* _What is needed_: Condense the paragraph of the reading update below that begins "Meanwhile, I've been reading Murderbot" into a shorter version that keeps its main facts.

Basically, it’s good. It’s well written. I recommend it. I have the sequel on hold at the library, and am looking forward to reading it as soon as I get my hands on it.

Update, 2/10/22

No review for the moment, just an update. I’ve got Sal & Gabi Break the Universe right now, and am looking forward to getting my hands on In The Red soon (which for some reason wasn’t available as an ebook through Libby). My recent book-sprint has slowed down again, just waiting for it to pick back up again. Might have something to do with watching more shows than I usually allow myself to, or giving myself permission to watch them less attentively than I usually try to.

Meanwhile, I’ve been reading Murderbot to my partner and they’ve been loving it. I love rereading it too, though I’d forgotten how difficult some of it is for reading aloud. It turns out that while I think Martha Wells was right to bury some conversations in paragraphs the way that she did, simply because that’s how they fit in Murderbot’s stream of consciousness, it’s a lot harder to read those buried lines aloud without breaking up my reading to clarify what Murderbot says versus what it thinks. This could be easier, if I had thought to come up with a distinct voice for Murderbot’s speech as opposed to its thoughts, but alas I did not.

Besides, that would be odd, right? It’s all Murderbot. It should sound more similar than different.

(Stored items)
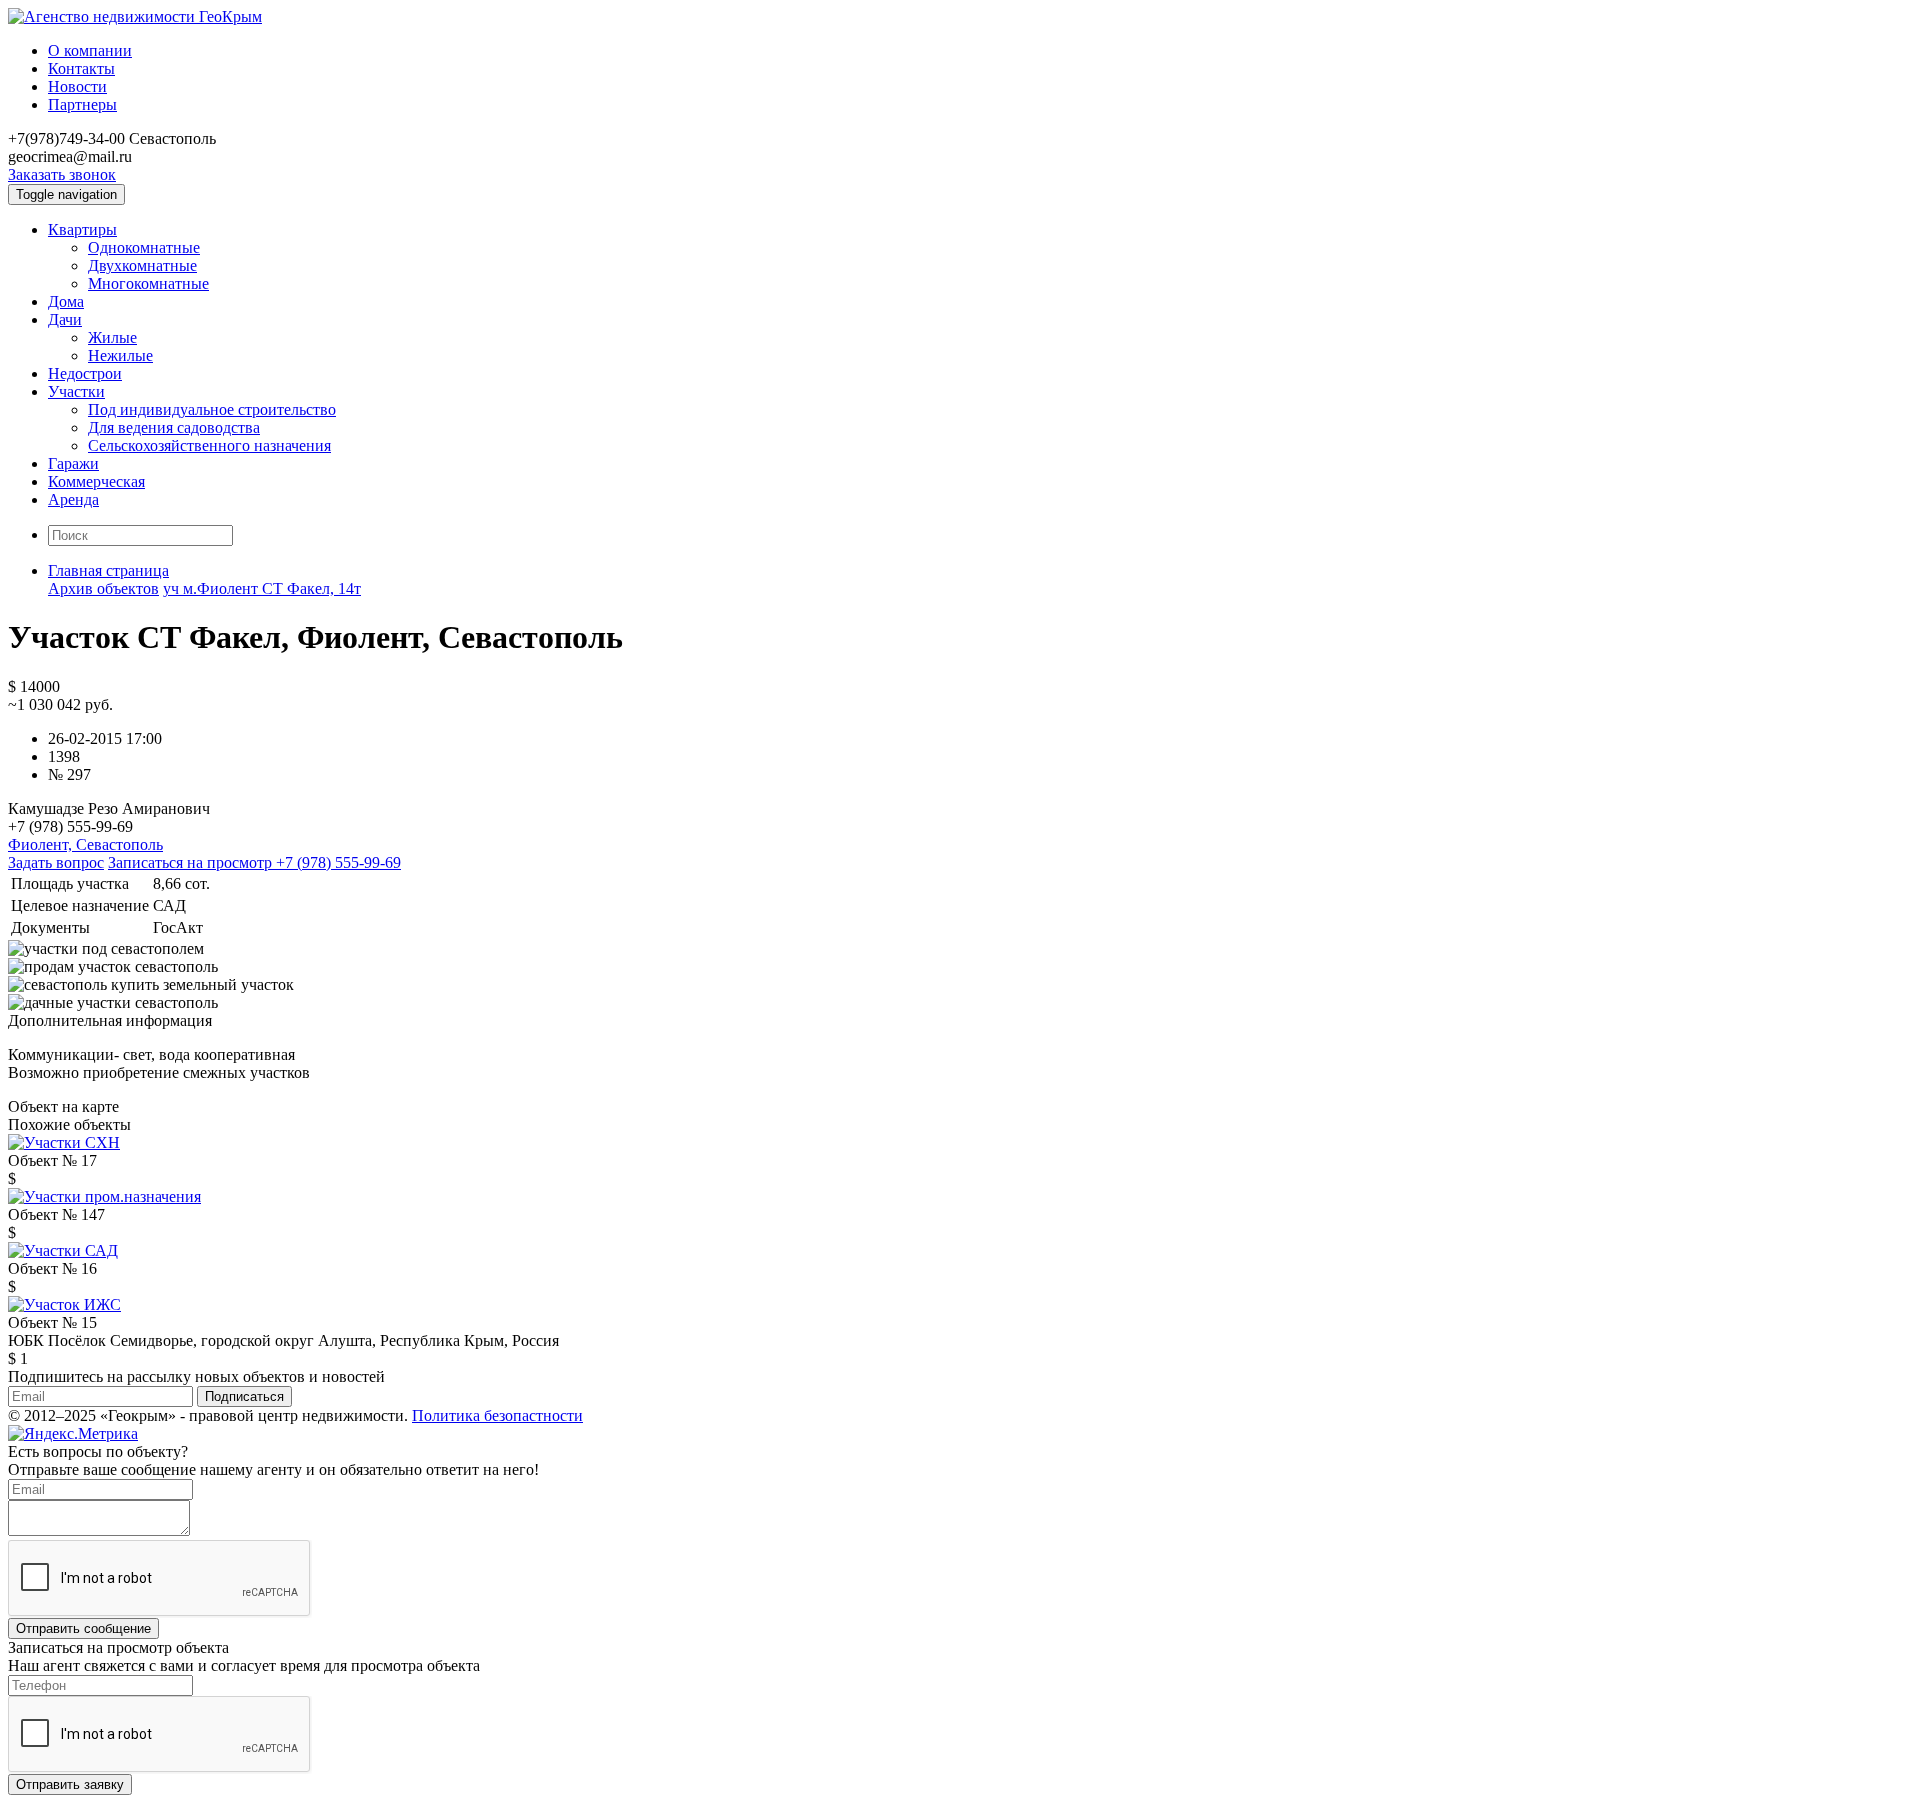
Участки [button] (76, 391)
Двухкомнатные (142, 265)
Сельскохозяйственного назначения (209, 445)
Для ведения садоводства (174, 427)
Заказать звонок (62, 174)
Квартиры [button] (82, 229)
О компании (90, 50)
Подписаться (244, 1396)
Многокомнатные (148, 283)
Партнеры (82, 104)
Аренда (73, 499)
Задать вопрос (56, 862)
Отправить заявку (70, 1784)
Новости (77, 86)
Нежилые (120, 355)
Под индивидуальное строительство (212, 409)
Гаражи (73, 463)
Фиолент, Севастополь (85, 844)
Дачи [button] (65, 319)
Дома (66, 301)
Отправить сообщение (83, 1628)
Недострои (85, 373)
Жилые (112, 337)
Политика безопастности (497, 1415)
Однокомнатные (144, 247)
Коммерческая (96, 481)
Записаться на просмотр (254, 862)
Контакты (81, 68)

* _Written reply_: The writer has been reading Murderbot aloud to their partner, who loves it, and enjoys the reread too but had forgotten how hard parts of it are to read aloud. Martha Wells buried some conversations in paragraphs to fit Murderbot's stream of consciousness, which the writer thinks was right, but those lines are hard to read aloud without stopping to clarify what Murderbot says versus what it thinks. A distinct voice for Murderbot's speech would have helped, but the writer didn't think of one.